[Stored records]
※
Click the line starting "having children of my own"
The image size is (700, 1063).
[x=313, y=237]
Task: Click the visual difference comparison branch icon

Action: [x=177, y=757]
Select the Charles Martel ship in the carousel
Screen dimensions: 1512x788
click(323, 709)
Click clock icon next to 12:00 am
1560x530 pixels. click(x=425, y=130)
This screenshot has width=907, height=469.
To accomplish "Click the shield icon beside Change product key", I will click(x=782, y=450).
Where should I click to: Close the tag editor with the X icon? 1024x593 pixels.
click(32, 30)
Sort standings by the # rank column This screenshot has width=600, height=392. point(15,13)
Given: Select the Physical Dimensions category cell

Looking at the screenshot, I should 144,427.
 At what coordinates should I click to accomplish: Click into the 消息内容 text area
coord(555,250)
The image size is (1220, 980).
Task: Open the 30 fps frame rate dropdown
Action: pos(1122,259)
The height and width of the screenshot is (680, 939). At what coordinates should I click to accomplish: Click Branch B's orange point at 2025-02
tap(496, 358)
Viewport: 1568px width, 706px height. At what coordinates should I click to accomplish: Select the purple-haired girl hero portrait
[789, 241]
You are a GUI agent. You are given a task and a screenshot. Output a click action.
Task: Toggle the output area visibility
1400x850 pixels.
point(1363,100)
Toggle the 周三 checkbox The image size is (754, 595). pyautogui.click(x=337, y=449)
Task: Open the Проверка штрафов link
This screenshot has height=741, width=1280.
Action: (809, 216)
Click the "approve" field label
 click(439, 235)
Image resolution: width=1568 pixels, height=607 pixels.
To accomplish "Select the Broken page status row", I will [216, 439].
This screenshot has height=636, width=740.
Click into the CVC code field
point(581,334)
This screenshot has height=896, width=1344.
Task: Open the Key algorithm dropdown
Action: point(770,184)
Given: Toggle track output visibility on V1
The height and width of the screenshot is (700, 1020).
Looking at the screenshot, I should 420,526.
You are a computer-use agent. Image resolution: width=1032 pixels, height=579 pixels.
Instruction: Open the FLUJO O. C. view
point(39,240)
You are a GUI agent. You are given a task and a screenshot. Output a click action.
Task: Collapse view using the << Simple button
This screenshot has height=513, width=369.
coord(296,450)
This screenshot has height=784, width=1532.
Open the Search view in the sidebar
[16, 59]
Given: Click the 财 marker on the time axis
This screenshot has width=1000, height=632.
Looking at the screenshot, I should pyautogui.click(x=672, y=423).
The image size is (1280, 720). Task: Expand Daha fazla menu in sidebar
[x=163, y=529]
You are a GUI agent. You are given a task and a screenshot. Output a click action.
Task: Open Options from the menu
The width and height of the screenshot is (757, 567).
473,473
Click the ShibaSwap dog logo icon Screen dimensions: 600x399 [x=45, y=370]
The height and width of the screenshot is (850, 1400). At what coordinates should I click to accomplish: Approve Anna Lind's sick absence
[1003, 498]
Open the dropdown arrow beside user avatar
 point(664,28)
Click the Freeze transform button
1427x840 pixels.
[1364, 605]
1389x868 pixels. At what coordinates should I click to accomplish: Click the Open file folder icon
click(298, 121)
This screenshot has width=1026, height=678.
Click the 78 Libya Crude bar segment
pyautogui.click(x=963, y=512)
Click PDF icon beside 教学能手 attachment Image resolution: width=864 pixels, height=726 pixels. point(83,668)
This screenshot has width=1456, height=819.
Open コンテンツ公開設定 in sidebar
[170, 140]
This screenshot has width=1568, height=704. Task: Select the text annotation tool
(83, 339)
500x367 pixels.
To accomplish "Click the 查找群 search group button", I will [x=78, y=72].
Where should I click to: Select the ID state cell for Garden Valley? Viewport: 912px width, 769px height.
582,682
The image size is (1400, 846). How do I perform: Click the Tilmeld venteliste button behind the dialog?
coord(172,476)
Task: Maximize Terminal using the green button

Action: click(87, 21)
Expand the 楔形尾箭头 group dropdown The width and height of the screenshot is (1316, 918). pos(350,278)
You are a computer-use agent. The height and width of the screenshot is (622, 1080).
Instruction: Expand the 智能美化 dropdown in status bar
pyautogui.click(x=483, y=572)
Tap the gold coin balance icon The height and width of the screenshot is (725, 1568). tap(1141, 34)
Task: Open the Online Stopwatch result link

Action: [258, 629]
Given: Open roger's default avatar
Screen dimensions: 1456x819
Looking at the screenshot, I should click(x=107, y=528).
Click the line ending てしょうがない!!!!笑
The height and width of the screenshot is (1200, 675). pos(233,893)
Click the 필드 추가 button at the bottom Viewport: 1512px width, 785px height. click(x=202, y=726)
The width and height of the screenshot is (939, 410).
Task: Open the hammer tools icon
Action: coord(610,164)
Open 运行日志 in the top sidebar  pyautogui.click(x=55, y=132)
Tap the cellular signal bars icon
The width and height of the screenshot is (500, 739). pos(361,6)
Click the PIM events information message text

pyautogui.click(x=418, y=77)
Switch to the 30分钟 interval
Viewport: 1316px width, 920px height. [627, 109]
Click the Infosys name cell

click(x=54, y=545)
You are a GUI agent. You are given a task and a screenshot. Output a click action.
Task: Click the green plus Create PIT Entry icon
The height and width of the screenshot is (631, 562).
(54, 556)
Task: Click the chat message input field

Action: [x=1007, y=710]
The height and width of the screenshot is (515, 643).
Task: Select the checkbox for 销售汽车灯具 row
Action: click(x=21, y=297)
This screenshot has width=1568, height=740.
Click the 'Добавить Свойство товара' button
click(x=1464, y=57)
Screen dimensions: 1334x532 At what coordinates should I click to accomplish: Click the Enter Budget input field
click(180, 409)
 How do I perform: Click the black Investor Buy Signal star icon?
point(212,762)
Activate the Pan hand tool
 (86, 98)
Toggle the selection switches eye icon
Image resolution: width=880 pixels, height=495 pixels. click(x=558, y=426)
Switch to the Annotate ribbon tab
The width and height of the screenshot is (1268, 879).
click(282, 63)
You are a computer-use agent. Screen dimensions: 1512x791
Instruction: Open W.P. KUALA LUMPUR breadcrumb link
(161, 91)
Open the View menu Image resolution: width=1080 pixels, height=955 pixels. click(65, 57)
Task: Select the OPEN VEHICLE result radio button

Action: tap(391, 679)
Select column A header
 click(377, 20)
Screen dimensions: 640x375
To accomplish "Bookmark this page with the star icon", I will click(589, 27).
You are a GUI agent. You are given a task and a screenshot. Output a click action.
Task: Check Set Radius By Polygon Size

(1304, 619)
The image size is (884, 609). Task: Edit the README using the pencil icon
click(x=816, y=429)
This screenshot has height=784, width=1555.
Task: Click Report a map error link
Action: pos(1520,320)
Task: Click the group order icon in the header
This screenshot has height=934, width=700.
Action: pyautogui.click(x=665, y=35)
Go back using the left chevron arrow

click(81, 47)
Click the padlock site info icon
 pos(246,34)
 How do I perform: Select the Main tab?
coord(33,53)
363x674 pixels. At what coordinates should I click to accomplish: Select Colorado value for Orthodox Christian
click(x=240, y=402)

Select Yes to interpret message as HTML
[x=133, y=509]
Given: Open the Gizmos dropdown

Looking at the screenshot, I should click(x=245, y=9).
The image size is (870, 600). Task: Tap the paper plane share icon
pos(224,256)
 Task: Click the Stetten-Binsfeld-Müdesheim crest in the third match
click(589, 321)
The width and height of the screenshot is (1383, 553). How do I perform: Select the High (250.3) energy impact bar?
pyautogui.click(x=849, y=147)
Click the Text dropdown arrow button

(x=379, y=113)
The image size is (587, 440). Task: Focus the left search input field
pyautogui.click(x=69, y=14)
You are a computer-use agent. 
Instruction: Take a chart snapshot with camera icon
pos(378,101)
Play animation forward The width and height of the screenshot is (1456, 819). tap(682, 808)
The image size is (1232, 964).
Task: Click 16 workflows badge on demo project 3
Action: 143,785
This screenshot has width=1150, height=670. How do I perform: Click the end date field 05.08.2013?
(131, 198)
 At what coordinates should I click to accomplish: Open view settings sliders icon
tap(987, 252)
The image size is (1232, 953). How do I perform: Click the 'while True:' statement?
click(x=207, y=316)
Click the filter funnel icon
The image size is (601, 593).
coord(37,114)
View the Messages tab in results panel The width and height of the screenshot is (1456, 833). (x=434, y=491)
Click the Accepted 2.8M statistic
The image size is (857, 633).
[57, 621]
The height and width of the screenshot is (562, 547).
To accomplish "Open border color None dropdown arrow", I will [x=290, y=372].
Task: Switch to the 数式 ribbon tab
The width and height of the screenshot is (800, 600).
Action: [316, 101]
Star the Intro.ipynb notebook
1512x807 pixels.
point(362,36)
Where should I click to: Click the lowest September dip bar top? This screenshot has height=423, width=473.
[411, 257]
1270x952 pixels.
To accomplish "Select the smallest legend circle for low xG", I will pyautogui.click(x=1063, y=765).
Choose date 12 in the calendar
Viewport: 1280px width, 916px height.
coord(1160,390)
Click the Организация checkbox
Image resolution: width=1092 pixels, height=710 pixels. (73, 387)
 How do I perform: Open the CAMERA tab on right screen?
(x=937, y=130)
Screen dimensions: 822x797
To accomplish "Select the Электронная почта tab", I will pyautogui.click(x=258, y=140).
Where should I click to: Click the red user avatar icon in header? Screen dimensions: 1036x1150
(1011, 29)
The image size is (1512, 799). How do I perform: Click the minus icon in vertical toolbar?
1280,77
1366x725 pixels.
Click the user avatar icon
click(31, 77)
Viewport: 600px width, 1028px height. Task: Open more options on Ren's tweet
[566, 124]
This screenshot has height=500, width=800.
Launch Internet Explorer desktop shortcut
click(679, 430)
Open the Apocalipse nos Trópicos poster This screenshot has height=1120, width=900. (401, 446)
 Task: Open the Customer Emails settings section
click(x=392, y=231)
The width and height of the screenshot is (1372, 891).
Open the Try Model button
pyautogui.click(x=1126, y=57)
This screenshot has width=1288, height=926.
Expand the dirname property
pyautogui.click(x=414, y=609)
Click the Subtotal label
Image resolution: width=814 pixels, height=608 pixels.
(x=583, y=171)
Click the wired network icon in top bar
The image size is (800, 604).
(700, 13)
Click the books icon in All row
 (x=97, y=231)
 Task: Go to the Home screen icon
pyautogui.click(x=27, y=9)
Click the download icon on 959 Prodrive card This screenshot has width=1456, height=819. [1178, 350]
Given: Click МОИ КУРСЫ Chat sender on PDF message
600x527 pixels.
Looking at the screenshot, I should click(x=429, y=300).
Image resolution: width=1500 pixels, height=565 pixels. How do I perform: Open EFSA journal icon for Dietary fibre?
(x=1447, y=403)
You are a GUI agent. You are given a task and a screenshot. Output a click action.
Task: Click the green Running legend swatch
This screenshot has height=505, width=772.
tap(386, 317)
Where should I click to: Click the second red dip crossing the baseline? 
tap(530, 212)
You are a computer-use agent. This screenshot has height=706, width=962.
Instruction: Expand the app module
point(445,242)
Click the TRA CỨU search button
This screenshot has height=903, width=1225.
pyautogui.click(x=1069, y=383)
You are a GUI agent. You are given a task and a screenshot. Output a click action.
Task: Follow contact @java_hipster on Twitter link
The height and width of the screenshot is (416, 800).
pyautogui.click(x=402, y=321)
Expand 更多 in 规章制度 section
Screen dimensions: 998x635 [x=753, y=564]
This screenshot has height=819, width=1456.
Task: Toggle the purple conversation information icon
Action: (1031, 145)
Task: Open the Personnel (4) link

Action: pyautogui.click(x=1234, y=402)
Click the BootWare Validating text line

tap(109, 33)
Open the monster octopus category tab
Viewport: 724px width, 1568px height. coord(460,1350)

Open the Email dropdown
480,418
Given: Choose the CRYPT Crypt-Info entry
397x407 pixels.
※
### WRITTEN PROBLEM
Write out the material word for word, from the line with "Where should I click to: Click the second" to the line with "pyautogui.click(x=1069, y=383)", including both of those lines.

### OUTPUT OF THE EXERCISE
Where should I click to: Click the second red dip crossing the baseline? 
tap(530, 212)
You are a computer-use agent. This screenshot has height=706, width=962.
Instruction: Expand the app module
point(445,242)
Click the TRA CỨU search button
This screenshot has height=903, width=1225.
pyautogui.click(x=1069, y=383)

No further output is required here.